Progressing from acute kidney injury (AKI) to chronic kidney disease (CKD) is acknowledged as a significant clinical challenge. Our recent works indicated that PR domain-containing 16 (PRDM16) impedes the progression of AKI and DKD. Nonetheless, the specific function and regulatory mechanism of PRDM16 during the AKI to CKD transition remain incompletely understood. In this investigation, it was identified that PRDM16 mitigates TGF-β1-induced renal tubulointerstitial fibrosis in BUMPT cells. From a mechanistic perspective, PRDM16 was found to enhance the expression of eif6, which subsequently suppressed TGF-β, CTGF, and NLRP3 levels via the suppression of the Wnt/β-catenin/SP1 signaling cascade. Additionally, knock-in of PRDM16 in kidney proximal tubules resulted in increased expression of eIF6, thereby restraining the stimulation of the Wnt/β-catenin/SP1 pathway, reducing the production of TGF-β, CTGF, and NLRP3, and consequently limiting renal tubulointerstitial fibrosis progression in both unilateral ureteral obstruction and ischemia-reperfusion-injury mouse models.Moreover, overexpression of PRDM16 following ischemia-induced AKI was shown to attenuate renal tubulointerstitial fibrosis and the eIF6/Wnt/β-catenin/SP1/TGF-β, CTGF, and NLRP3 axis.
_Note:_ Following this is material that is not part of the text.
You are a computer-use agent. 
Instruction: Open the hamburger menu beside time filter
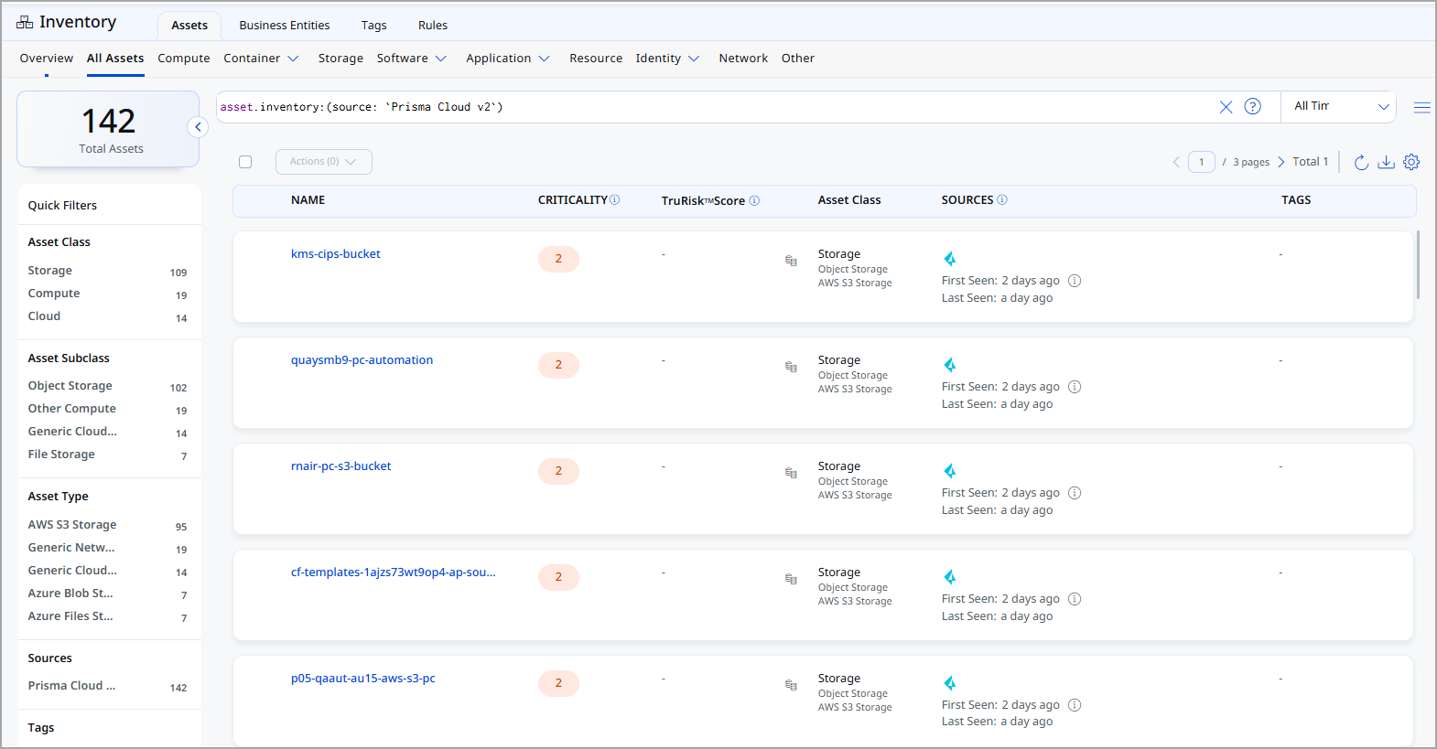(1421, 107)
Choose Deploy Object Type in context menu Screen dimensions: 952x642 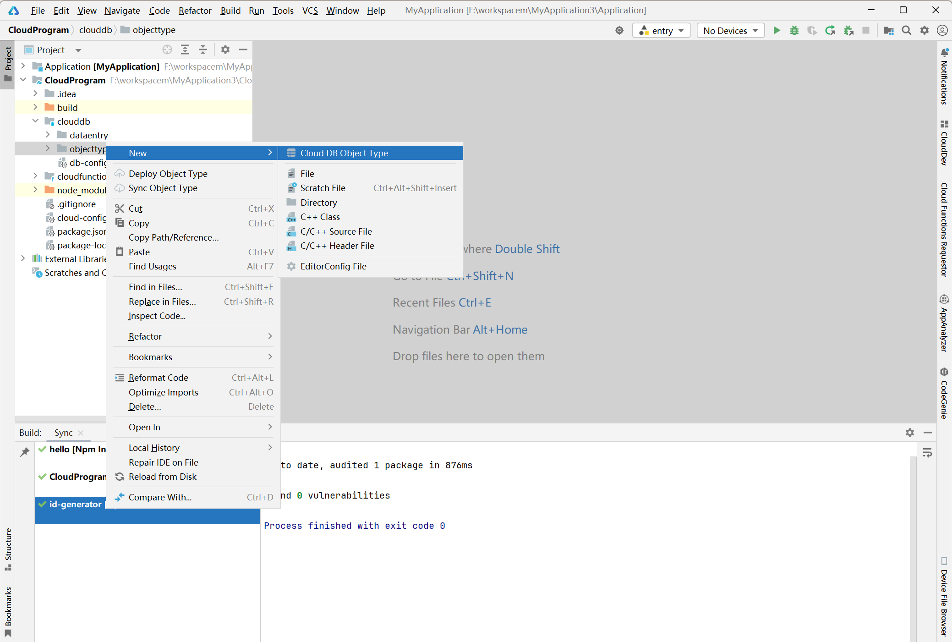click(x=168, y=174)
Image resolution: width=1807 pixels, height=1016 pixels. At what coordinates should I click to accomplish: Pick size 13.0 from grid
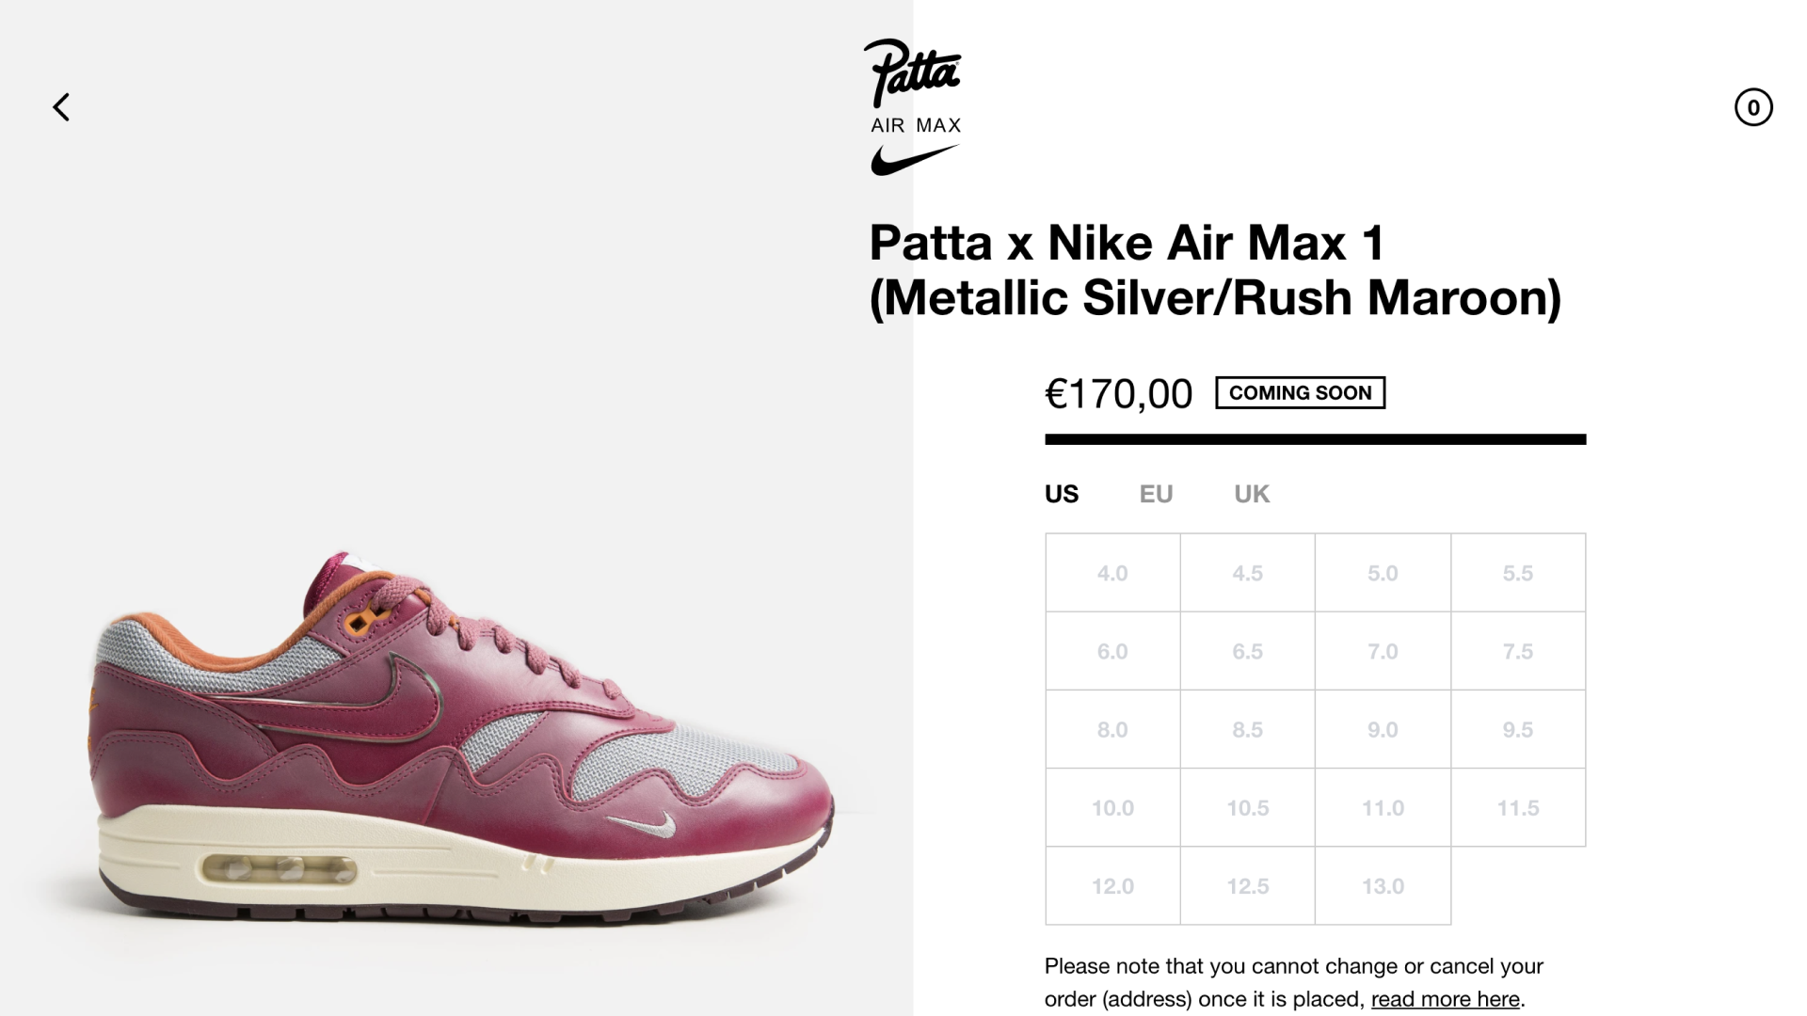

Finally, the PRDM16/eIF6/Wnt/β-catenin/SP1/TGF-β, CTGF, and NLRP3 axis were analyzed in renal biopsies from individuals with minimal change disease and severe obstructive nephropathy. Collectively, these findings indicate that PRDM16-mediated eIF6 induction serves to impede the transition from AKI to CKD by suppressing the Wnt/β-catenin/SP1/TGF-β, CTGF, and NLRP3 axis.